It's not a huge mystery, the Thomas Fincke article says that he 'introduced' secant and tangent but what that means is he introduced the terms, not that he invented or discovered the functions. The article should be rephrased to avoid confusion but it's not a discrepancy.--RDBury (talk) 06:49, 3 June 2010 (UTC)[reply]

Yes, just the terms. Regiomontanus had prevoiusly published a table of tangents in the west. I'll make the adjustment to the article if no-one else has done so. Dbfirs 06:57, 3 June 2010 (UTC)[reply]

Thank you very much, both of you! Iceblock (talk) 07:26, 3 June 2010 (UTC)[reply]

Is there a name for ${\displaystyle \scriptstyle {\frac {a-b}{a+b}}}$ when ${\displaystyle \scriptstyle a>b>0}$ ? Bo Jacoby (talk) 16:09, 3 June 2010 (UTC).[reply]

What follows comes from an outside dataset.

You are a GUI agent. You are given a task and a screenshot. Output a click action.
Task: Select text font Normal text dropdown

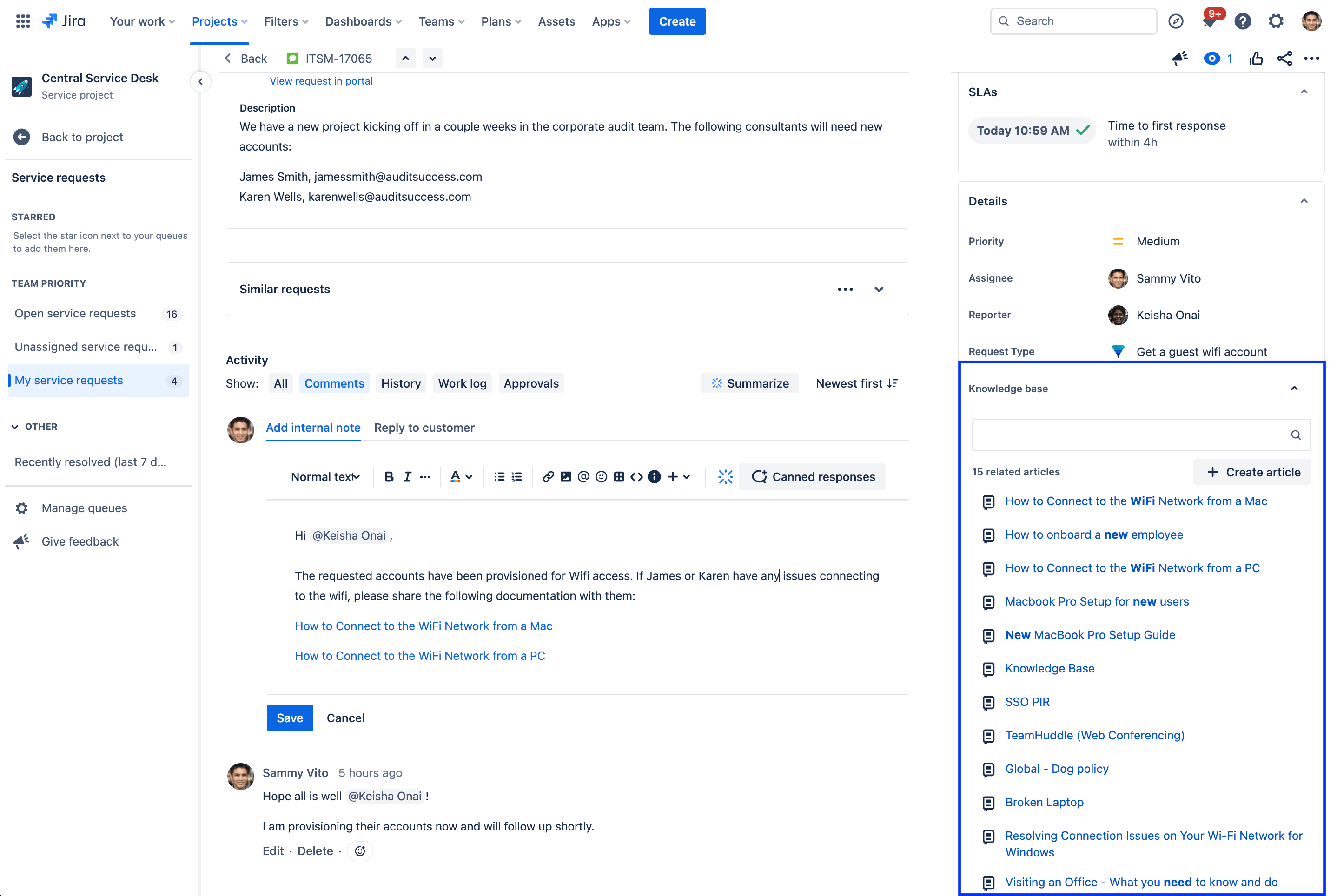tap(324, 476)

It does come up often but I haven't seen a name. Half the relative difference would be one name - but there's all sorts of definitions of relative difference. You might also like to look at the law of tangents Dmcq (talk) 19:56, 3 June 2010 (UTC)[reply]

Is there a name for the ratio ${\displaystyle \scriptstyle {\frac {\sigma }{\mu }}}$ between the standard deviation and the arithmetic mean? That would also solve the first problem. Bo Jacoby (talk) 09:28, 4 June 2010 (UTC).[reply]

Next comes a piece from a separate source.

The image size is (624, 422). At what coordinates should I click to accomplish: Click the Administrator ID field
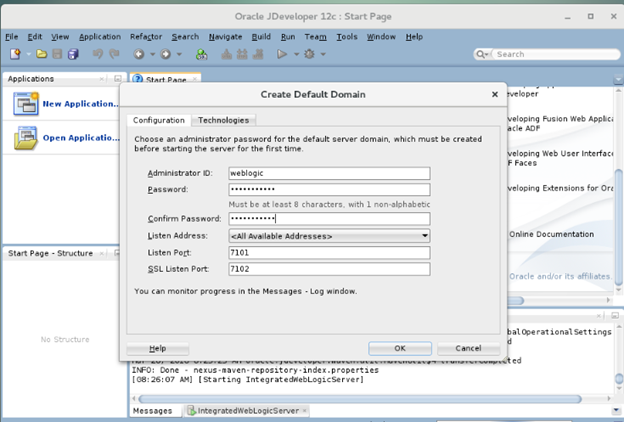click(x=329, y=173)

Coefficient of variation. I don't see how that solves the first problem though. --Qwfp (talk) 10:26, 4 June 2010 (UTC)[reply]

Thank you very much! Just what I needed. If a population contains only two numbers, ${\displaystyle \scriptstyle a>b}$, then the mean value is ${\displaystyle \scriptstyle \mu ={\frac {a+b}{2}}}$ and the standard deviation is ${\displaystyle \scriptstyle \sigma ={\sqrt {\frac {(a-\mu )^{2}+(b-\mu )^{2}}{2}}}={\sqrt {\frac {\left(a-{\frac {a+b}{2}}\right)^{2}+\left(b-{\frac {a+b}{2}}\right)^{2}}{2}}}={\sqrt {\frac {\left({\frac {a-b}{2}}\right)^{2}+\left({\frac {-a+b}{2}}\right)^{2}}{2}}}={\sqrt {\frac {2\left({\frac {a-b}{2}}\right)^{2}}{2}}}={\sqrt {\left({\frac {a-b}{2}}\right)^{2}}}={\frac {a-b}{2}}}$, so the coefficient of variation is ${\displaystyle \scriptstyle {\frac {\sigma }{\mu }}={\frac {\frac {a-b}{2}}{\frac {a+b}{2}}}={\frac {a-b}{a+b}}.}$ Bo Jacoby (talk) 08:25, 5 June 2010 (UTC).[reply]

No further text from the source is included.